Case Studies · Last updated June 2026

Case Study: GitOps on Amazon EKS — Moving Production Deployments from kubectl to ArgoCD and Helm

Outcomes

Deploying to production became a reviewed pull request merge instead of a manual kubectl session
Rollback is a git revert: about two minutes back to any previous release, with an audit trail
CI pipelines no longer hold cluster credentials at all
Config drift is gone — ArgoCD detects manual changes and self-heals them back to the git state
Full observability via kube-prometheus-stack, with Alertmanager paging a Slack channel
Roughly 30% node cost reduction after right-sizing requests/limits and adding autoscaling

How Deployments Worked Before

A subset of the client environments I look after run on Amazon EKS. When I took over one of these setups, deployments worked the way a lot of first Kubernetes pipelines do: a CI job built an image, then ran kubectl apply against a directory of raw manifests. The kubeconfig it used had cluster-admin. Every pipeline run was, in effect, an unsupervised admin session against production.

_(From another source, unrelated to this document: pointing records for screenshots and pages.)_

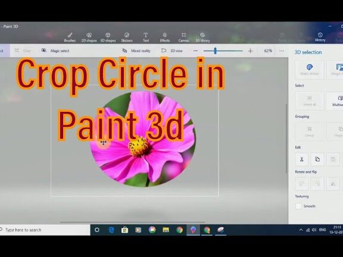The image size is (343, 257).
Task: Open the History panel
Action: click(320, 37)
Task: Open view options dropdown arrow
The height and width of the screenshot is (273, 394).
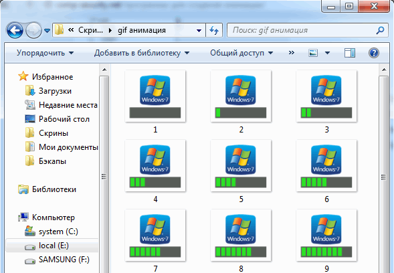Action: 327,53
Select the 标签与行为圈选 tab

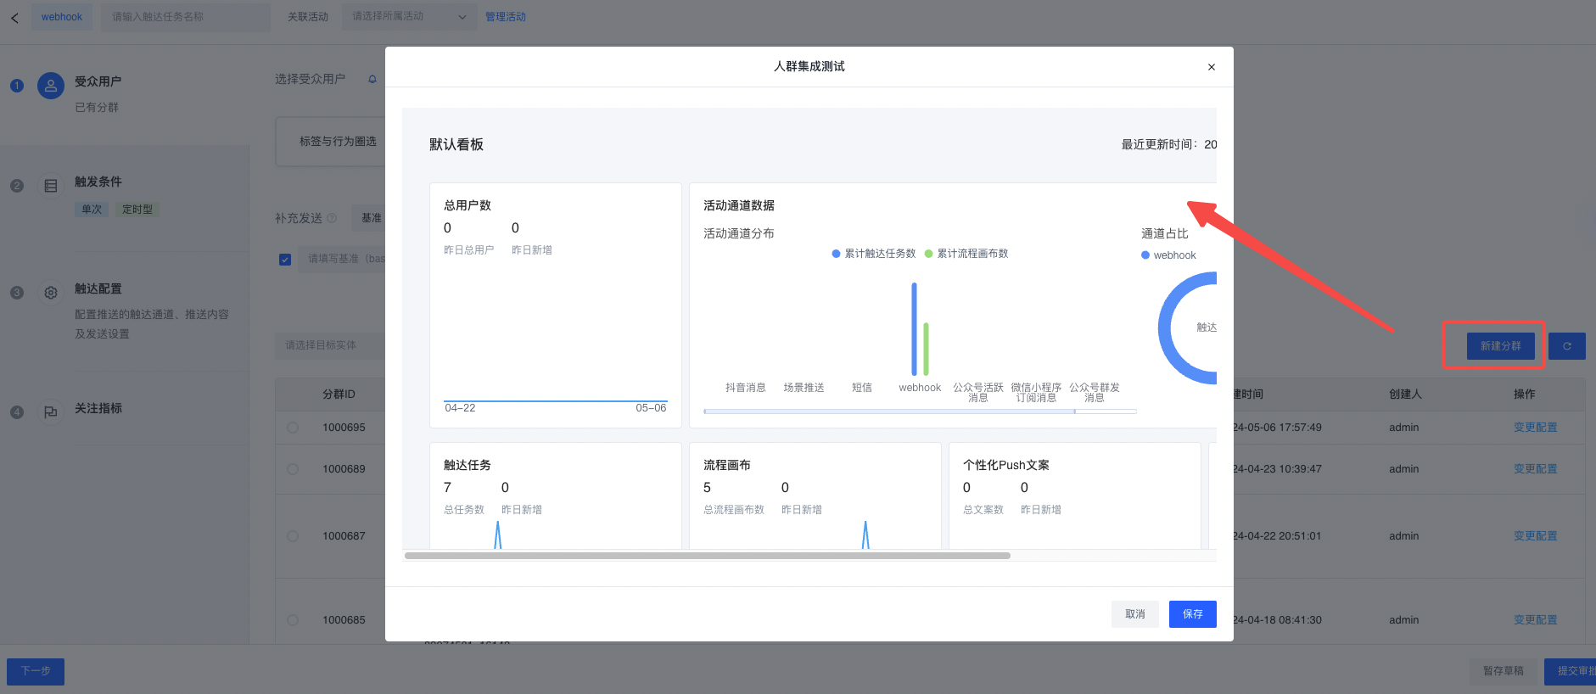[337, 142]
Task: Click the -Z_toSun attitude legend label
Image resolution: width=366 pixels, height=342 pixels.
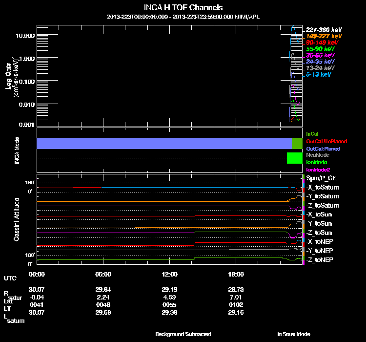Action: coord(319,233)
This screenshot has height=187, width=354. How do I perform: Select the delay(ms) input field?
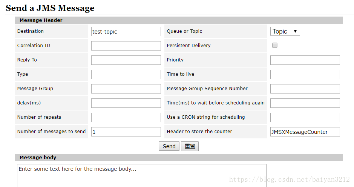pos(126,103)
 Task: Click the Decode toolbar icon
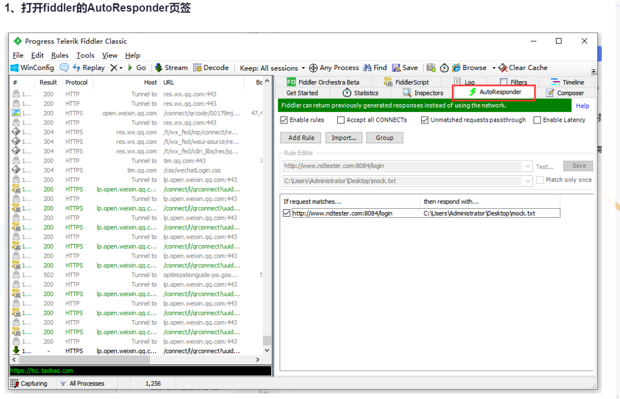(197, 68)
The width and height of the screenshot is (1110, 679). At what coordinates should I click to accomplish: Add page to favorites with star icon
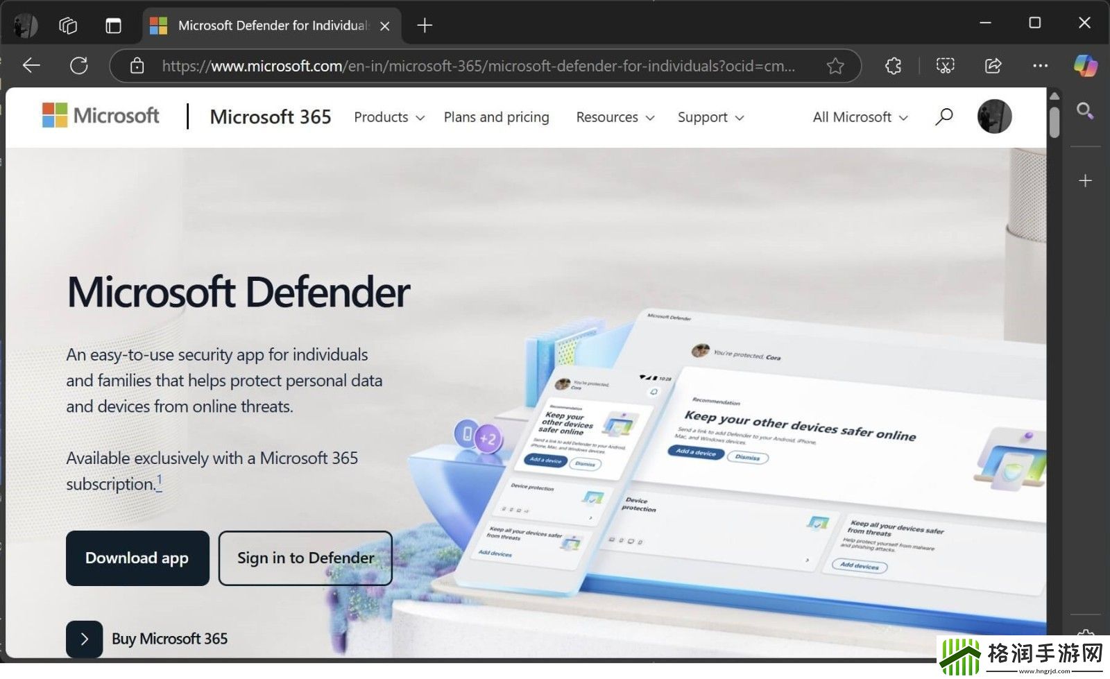(835, 66)
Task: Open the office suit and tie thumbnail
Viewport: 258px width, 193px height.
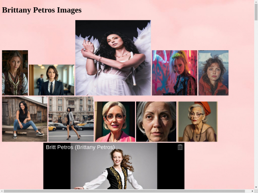Action: [x=52, y=80]
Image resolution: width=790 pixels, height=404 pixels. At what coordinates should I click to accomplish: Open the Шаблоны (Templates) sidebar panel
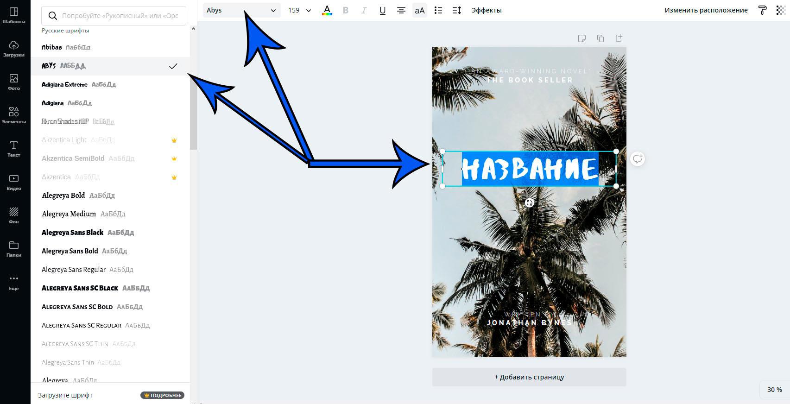pyautogui.click(x=14, y=15)
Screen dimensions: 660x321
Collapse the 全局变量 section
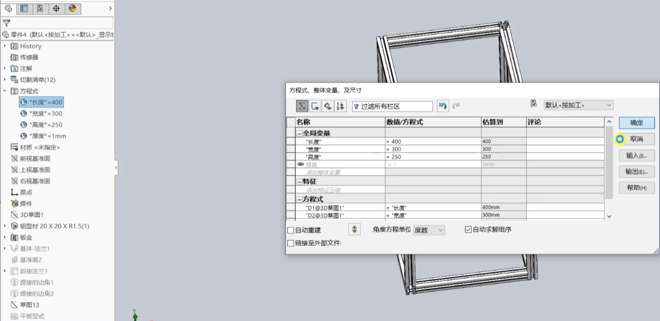pyautogui.click(x=299, y=133)
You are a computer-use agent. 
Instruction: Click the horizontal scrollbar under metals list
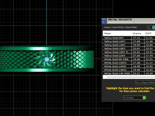131,77
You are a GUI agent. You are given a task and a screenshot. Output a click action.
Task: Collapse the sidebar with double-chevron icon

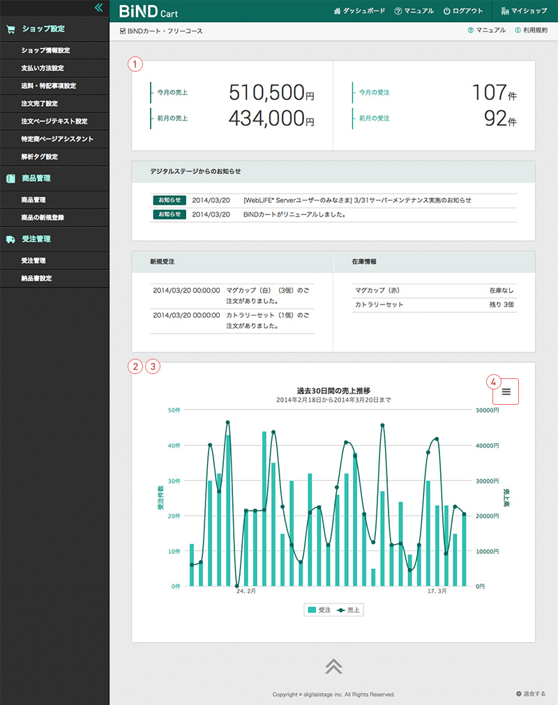click(x=99, y=8)
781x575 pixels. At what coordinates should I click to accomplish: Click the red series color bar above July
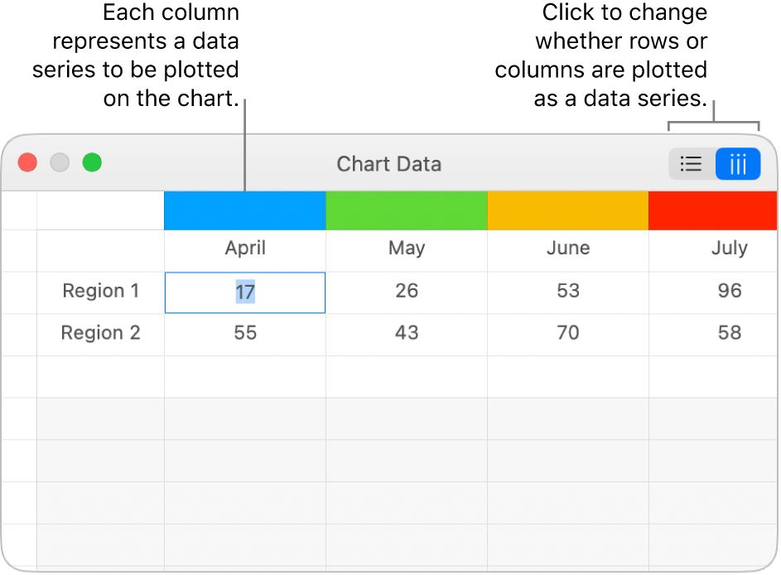(711, 210)
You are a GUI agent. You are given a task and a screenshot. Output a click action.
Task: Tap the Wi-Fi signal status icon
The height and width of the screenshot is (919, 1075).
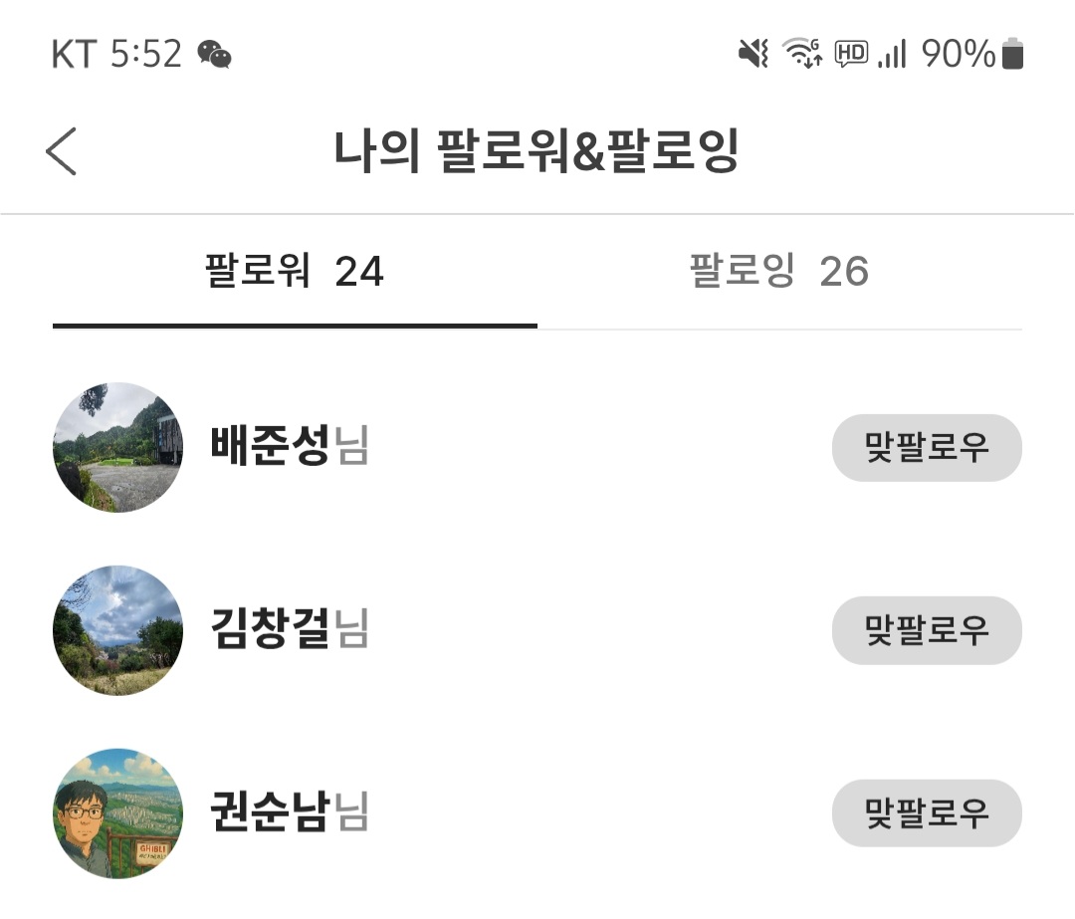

The day-to-day problems followed from that. Nobody could answer the question "what exactly is running in prod right now" with certainty, because the manifests in git only described what CI had applied last time. Hotfixes made by hand with kubectl edit never made it back into the repo and accumulated as silent drift between environments. Rolling back meant digging through old pipeline logs to figure out which manifest versions and image tags had been live before the bad deploy.

The constraints were ordinary ones. A small DevOps team supports many environments, so anything that needs per-cluster babysitting was out. Dev, staging, and prod had to behave identically while differing in size. The migration could not interrupt running workloads. The clients are cost-sensitive, and the tooling had to be open source.

Cluster as Code: Terraform, Managed Node Groups, and IRSA

The first step was getting the clusters themselves fully into Terraform. I reused the Terraform module library from my multi-environment AWS case study to define each cluster: VPC, EKS control plane, managed node groups, and the OIDC provider that EKS exposes for IAM Roles for Service Accounts. With IRSA in place, pods assume narrowly scoped IAM roles instead of inheriting whatever the node's instance profile allows, and that became the standard way workloads get AWS API access.

Because dev, staging, and prod come from the same modules with different variable values, the environments differ only where they are supposed to: instance types, node counts, and scaling bounds.

The ArgoCD App-of-Apps Pattern

ArgoCD runs in each cluster and watches a dedicated GitOps repository. The layout follows the app of apps pattern: one bootstrap Application per cluster points at a directory in the repo, and that directory contains an Application manifest for every service the cluster should run. Bringing a new service into an environment means adding one file and merging. Removing it is a deletion that ArgoCD prunes.

This also covers the platform itself. The ingress controller, cert-manager, and the monitoring stack are Applications in the same tree, so a brand-new cluster goes from empty to fully populated by applying a single bootstrap manifest.

Helm Charts with Per-Environment Values

Each service is packaged as a Helm chart with per-environment values files: values-dev.yaml, values-stg.yaml, values-prod.yaml. The chart holds everything the environments share. The values files hold what differs, which in practice is replica counts, resource requests, hostnames, and a handful of feature flags. That structure is what keeps the three environments behaving identically at different sizes, because all of them render from the same chart.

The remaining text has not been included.